Da parte da tarde, estivemos no Museu Agrícola da Atalaia, onde, além dos objectos e maquinaria agrícola, vemos logo à entrada informação sobre a Festa Grande da Senhora da Atalaia, com círios das localidades vizinhas. O Círio da Alfândega de Lisboa celebrou em 2007 500 anos de peregrinação ao Santuário.
Alguma coisa do programa deixamos de falar, do que fomos sendo informados pela organização da visita. De dentro do autocarro, apreciamos o monumento das Portas da Cidade, a Casa-Museu de Jorge Peixinho…
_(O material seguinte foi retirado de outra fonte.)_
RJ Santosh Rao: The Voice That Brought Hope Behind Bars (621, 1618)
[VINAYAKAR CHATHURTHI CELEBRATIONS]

Finalmente, o Cais do Moinho de Maré ou Cais das Faluas. A Dr.a Fernanda, que nos acompanhou desde a igreja de Santo Isidro, também, aqui, explicou pormenorizadamente o funcionamento do moinho, com histórias sobre o último moleiro. No fim de tudo, um momento de convívio, com oferta de um cálice, bebido em ambiente de alegria, acompanhado de um bolinho e dois exemplares para a biblioteca da AUTITV do livro Santo Isidro de Pegões: Contrastes de Um Património a Preservar, de Nuno Teotónio Pereira, Hélder Paiva Coelho, Isabel Costa Lopes e Irene Buarque, Edições Colibri – Câmara Municipal de Montijo, 2009.
E fotografia de grupo.
P. S. Quero lembrar, também a Senhora Professora D.a Inocência, filha de um dos colonos instalado em 1961 (tinha onze anos nesta data), pelas explicações prestadas na igreja sobre a sua experiência da vida em Santo Isidro de Pegões. Com a família, veio também o tio, Padre Penha, colocado na paróquia pouco antes. D.ª Inocência foi professora numa das escolas de Santo Isidro de Pegões. Jovial… Ambas, Fernanda e Inocência, nos receberam com muito carinho.
https://www.rtp.pt/play/p5656/e401418/visita-guiada (Não perca este episódio e venha conhecer a antiga Colónia de Santo Isidro de Pegões, antes e depois do 25 de Abril.)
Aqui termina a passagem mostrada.